A water truck in Temba, Hammanskraal after delivering water to residents.The Rooiwal water treatment plant has failed to provide residents with clean water after millions of rands have been spent to fix and improve the plant.
A water truck in Temba, Hammanskraal after delivering water to residents.The Rooiwal water treatment plant has failed to provide residents with clean water after millions of rands have been spent to fix and improve the plant.
Image: Thulani Mbele

Government officials have an important obligation to the public to pursue due diligence in their day-to-day work. They have to check that they are following sound practices and fulfill legislative requirements, especially when managing finances and issuing contracts.

The Public Finance Management Act and the Municipal Finance Management Act are two important legislative frameworks that enable accounting officers to manage and be held accountable for the public resources they use.

The outbreak of cholera in Hammanskraal, north of Pretoria, which has killed over 20 people, provides a case study of the severity of the harm that can flow from failure to conduct due diligence.

While the source of the cholera is yet to be identified, water problems in Hammanskraal are historic and relate to the pollution of water sources in the area from the Rooiwal Wastewater Treatment Works.

In 2018, a R292m Rooiwal contract was awarded to a joint venture between CMS Water Engineering, NJR Projects and Blackhead Consulting.
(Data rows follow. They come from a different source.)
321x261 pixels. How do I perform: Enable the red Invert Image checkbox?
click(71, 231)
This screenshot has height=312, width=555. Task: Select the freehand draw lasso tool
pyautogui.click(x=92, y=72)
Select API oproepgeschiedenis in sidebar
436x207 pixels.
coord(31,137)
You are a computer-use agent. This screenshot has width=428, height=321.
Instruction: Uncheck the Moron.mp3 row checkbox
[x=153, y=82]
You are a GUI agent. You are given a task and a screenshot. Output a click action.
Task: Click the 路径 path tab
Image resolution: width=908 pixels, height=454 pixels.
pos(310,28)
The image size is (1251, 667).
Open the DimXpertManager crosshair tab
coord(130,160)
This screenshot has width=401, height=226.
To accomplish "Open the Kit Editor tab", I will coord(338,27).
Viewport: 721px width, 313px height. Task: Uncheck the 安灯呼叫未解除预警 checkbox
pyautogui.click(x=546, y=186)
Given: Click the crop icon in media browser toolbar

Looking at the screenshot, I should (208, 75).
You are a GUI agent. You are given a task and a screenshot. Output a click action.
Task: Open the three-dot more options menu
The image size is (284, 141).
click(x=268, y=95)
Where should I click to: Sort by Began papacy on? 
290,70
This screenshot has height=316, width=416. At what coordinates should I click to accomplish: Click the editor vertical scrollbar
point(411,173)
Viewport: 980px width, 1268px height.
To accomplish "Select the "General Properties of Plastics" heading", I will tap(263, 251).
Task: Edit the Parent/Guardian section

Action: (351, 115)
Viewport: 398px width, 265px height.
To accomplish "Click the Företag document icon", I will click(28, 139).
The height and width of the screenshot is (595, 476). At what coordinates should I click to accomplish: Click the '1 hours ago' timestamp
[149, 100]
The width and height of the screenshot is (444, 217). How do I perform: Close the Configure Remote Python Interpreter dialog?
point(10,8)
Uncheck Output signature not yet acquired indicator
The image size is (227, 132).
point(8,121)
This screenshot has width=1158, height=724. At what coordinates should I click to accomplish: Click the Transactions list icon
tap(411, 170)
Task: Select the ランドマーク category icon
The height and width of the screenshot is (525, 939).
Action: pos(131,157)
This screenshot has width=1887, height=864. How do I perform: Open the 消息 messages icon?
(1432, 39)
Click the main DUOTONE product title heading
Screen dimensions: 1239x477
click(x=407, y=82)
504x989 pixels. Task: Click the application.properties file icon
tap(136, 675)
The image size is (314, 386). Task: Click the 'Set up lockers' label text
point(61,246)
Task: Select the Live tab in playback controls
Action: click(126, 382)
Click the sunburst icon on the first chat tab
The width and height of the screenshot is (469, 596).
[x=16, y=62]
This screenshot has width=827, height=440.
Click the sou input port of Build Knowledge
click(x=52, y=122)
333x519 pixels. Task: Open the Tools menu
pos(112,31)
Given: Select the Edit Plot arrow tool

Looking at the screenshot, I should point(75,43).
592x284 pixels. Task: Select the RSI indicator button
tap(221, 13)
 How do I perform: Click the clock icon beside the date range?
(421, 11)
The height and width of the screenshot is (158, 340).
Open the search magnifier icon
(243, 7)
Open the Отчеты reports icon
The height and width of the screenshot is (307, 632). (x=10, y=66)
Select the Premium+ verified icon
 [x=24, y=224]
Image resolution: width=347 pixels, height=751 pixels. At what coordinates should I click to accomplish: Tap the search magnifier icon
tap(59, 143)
According to a forensic report into the contract, five City of Tshwane officials ignored obvious red flags which would have immediately eliminated the companies from the tender process.

The result of this has been that the upgrade of the Rooiwal plant was cancelled, leaving the project unfinished and residents of Hammanskraal without clean water fit for human consumption.

Now, as we reported in this newspaper yesterday, CMS, which was part of the Tshwane joint venture, scored another tender with the department of water and sanitation just months before they were booted out of Rooiwal.

The company has a chequered past of criminal charges for fraud related to another tender in Rustenburg. It was also flagged by the auditor-general for irregularities two years before it was awarded the R4.6m Usutu Vaal Water Area contract. Yet, when we put questions to the department on what due diligence checks were done before the deal and whether they knew of the company’s record, we were met with a “we had no knowledge” answer.

The answer is simply not good enough. But it further exposes weaknesses and the level of negligence on the part of the officials entrusted with public finances to pursue due diligence in their work. The lesson from Hammanskraal is that this could have dire consequences.